> **EXERCISE OBJECTIVE**
Pull out every line below that contains the string "icon". Case counts, so match capital and lowercase letters as given.
○ ○ ○
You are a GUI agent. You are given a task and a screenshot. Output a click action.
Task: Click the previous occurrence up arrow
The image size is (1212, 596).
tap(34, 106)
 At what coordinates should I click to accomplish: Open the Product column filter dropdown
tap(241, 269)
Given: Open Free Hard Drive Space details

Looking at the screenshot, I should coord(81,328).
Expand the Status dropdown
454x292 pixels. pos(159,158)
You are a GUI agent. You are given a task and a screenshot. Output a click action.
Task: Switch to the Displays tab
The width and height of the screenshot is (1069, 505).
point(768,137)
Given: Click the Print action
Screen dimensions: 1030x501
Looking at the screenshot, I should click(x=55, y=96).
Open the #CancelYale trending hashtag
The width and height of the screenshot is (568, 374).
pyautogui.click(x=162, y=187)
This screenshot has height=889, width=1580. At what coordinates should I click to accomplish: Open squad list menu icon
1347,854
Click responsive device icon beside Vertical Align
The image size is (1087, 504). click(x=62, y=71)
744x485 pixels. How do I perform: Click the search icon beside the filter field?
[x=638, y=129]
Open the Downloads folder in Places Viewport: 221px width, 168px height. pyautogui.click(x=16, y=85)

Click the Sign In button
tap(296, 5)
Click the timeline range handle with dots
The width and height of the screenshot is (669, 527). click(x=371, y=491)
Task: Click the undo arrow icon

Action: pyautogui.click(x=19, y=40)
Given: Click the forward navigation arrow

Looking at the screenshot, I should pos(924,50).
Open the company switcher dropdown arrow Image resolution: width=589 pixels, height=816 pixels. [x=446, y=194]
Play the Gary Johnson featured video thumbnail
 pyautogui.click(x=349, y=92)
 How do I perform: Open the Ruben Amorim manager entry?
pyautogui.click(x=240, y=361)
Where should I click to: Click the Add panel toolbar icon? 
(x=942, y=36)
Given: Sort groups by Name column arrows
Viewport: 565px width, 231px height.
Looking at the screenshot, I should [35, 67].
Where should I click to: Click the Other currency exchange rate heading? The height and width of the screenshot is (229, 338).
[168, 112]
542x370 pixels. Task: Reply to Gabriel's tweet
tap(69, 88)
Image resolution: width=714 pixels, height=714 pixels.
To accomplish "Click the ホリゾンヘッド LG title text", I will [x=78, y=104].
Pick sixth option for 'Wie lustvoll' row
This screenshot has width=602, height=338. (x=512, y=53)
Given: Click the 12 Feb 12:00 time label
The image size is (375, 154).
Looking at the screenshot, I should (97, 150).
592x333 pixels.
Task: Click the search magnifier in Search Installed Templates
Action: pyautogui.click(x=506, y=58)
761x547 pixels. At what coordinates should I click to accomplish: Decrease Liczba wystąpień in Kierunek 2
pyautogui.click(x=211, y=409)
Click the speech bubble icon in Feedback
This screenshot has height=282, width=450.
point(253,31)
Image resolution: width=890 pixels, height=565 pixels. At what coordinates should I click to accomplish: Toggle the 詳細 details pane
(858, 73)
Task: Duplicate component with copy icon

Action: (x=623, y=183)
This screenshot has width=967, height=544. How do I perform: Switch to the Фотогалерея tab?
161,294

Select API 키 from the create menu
○ ○ ○
> **TASK RESULT**
This screenshot has height=889, width=1580. At what coordinates should I click to accomplish: Open squad list menu icon
Click responsive device icon beside Vertical Align
744x485 pixels. How do I perform: Click the search icon beside the filter field?
Task: Click the undo arrow icon
Where should I click to: Click the Add panel toolbar icon? 
Click the speech bubble icon in Feedback
Task: Duplicate component with copy icon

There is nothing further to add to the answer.